The Latin War is the last major attempt by the Latins to retain independence from Rome. As its trigger, the Samnites attack the Sidicini who, in their desperation, offer to subjugate themselves to Rome. They are refused on the grounds that they are too late in seeking Rome's protection (following the conclusion of the First Samnite War). Instead, the beleaguered Sidicini ally themselves to a Latin League force which is advancing against the Samnites.

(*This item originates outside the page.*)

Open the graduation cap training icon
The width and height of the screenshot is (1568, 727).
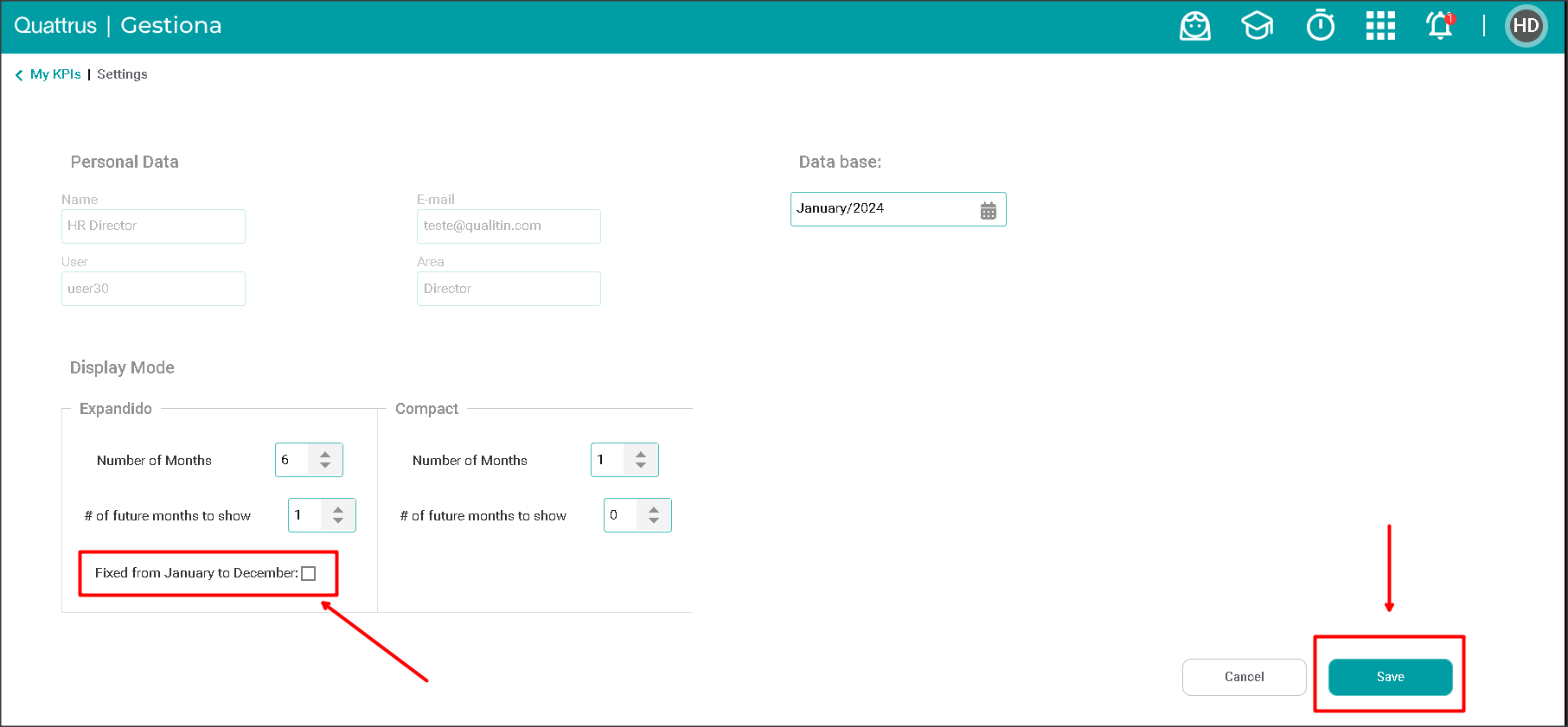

Encouraged by Rome's indifference to the Latin-Samnite conflict, the Latins plan to attack Rome next. Rome hears of this and, following failed bargaining in the Senate with ten Latin chiefs to agree a new treaty, declares war against the Latin League. Allied to the Samnites, Rome fights for two years to defeat the Latins in a number of battles, following which they are subjugated fully. The Latin League is dissolved, and some Latin states are annexed directly to Rome, while others retain autonomy.

337 - 335 BC

Having signed separate treaties with Rome, the Aurunci and Sidicini now fall out. Livy describes that the Sidicini attack the Aurunci in 337 BC. The latter are forced to abandon their towns in Campania and retreat to the stronghold of Suessa in the mountains. The stronghold is renamed Aurunca, signalling that it is intended to be a permanent capital for this people. The Ausones side with the Sidicini, raising the suggestion that the Aurunci have committed some kind of cardinal sin in the eyes of their Opici cousins. In 335 BC, Rome sends an army under Marcus Valerius Corvus to besiege Cales, the Ausones capital. Corvus captures the town while its defenders are in a drunken sleep and a Roman garrison is placed there. Colonists soon follow, and land is distributed amongst them, effectively destroying the Ausones.

c.334 BC

The Sidicini now bear the brunt of Rome's attentions. In a campaign by both consular armies, the Sidicini apparently accept subjugation without a battle, while the Romans are struck by an unexplained plague (probably malaria, which is prevalent in the region). The details are not mentioned at all by Livy, which is unusual if this people have been conquered in battle. The Sidicini people are not mentioned again in history, but their city, Teanum, prospers.

Roman Teanum
The Roman city of Teanum, modern Teano, thrived during the late Roman republic and empire periods after being founded as the main centre of the Sidicini tribe

325 - 304 BC

The Second Samnite War is triggered against Rome. During this period the Marsi ally themselves to the Romans in an attempt to remove the Samnite hold over them, but Rome finds it has to move to secure the territory between it and the Samnites before it can win the war, and this means finally conquering and subduing the remains of the Opici (probably the Aurunci in their mountain stronghold).

All the Opici peoples subsequently merge into the general population of Campania. This period proves to be the end for the Golasecca culture within the Italian Iron Age.